Extracted data entries
####

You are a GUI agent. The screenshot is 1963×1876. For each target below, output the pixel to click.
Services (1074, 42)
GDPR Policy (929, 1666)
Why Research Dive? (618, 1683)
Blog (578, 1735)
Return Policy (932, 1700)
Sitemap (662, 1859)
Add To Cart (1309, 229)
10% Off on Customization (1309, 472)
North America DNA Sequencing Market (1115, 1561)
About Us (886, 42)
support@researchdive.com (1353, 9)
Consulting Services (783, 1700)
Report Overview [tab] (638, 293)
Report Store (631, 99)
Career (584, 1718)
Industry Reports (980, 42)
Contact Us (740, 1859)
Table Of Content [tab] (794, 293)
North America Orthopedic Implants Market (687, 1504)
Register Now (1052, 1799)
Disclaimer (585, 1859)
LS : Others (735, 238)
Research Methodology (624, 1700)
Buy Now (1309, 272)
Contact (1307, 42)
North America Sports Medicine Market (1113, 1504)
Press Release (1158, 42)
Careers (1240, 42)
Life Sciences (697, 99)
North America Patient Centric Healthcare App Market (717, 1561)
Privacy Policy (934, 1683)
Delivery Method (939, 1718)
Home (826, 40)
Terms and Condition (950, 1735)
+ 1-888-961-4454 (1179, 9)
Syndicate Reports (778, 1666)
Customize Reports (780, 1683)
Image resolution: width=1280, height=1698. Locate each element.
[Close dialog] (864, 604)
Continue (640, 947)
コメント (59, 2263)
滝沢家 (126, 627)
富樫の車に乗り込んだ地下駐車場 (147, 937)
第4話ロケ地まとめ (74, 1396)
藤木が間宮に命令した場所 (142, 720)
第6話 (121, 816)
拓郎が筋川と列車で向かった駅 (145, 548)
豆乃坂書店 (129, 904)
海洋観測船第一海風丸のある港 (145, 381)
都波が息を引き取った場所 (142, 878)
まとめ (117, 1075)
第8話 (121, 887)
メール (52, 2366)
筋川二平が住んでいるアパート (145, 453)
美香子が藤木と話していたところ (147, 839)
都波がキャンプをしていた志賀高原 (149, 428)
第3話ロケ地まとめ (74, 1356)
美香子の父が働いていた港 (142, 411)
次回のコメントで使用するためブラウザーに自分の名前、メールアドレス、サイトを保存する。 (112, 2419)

####

## What you need to do
Write the entries out again verbatim, every one of them.

## Output of the exercise
You are a GUI agent. The screenshot is 1963×1876. For each target below, output the pixel to click.
Services (1074, 42)
GDPR Policy (929, 1666)
Why Research Dive? (618, 1683)
Blog (578, 1735)
Return Policy (932, 1700)
Sitemap (662, 1859)
Add To Cart (1309, 229)
10% Off on Customization (1309, 472)
North America DNA Sequencing Market (1115, 1561)
About Us (886, 42)
support@researchdive.com (1353, 9)
Consulting Services (783, 1700)
Report Overview [tab] (638, 293)
Report Store (631, 99)
Career (584, 1718)
Industry Reports (980, 42)
Contact Us (740, 1859)
Table Of Content [tab] (794, 293)
North America Orthopedic Implants Market (687, 1504)
Register Now (1052, 1799)
Disclaimer (585, 1859)
LS : Others (735, 238)
Research Methodology (624, 1700)
Buy Now (1309, 272)
Contact (1307, 42)
North America Sports Medicine Market (1113, 1504)
Press Release (1158, 42)
Careers (1240, 42)
Life Sciences (697, 99)
North America Patient Centric Healthcare App Market (717, 1561)
Privacy Policy (934, 1683)
Delivery Method (939, 1718)
Home (826, 40)
Terms and Condition (950, 1735)
+ 1-888-961-4454 (1179, 9)
Syndicate Reports (778, 1666)
Customize Reports (780, 1683)
Image resolution: width=1280, height=1698. Locate each element.
[Close dialog] (864, 604)
Continue (640, 947)
コメント (59, 2263)
滝沢家 (126, 627)
富樫の車に乗り込んだ地下駐車場 (147, 937)
第4話ロケ地まとめ (74, 1396)
藤木が間宮に命令した場所 (142, 720)
第6話 (121, 816)
拓郎が筋川と列車で向かった駅 (145, 548)
豆乃坂書店 (129, 904)
海洋観測船第一海風丸のある港 (145, 381)
都波が息を引き取った場所 (142, 878)
まとめ (117, 1075)
第8話 (121, 887)
メール (52, 2366)
筋川二平が住んでいるアパート (145, 453)
美香子が藤木と話していたところ (147, 839)
都波がキャンプをしていた志賀高原 (149, 428)
第3話ロケ地まとめ (74, 1356)
美香子の父が働いていた港 (142, 411)
次回のコメントで使用するためブラウザーに自分の名前、メールアドレス、サイトを保存する。 (112, 2419)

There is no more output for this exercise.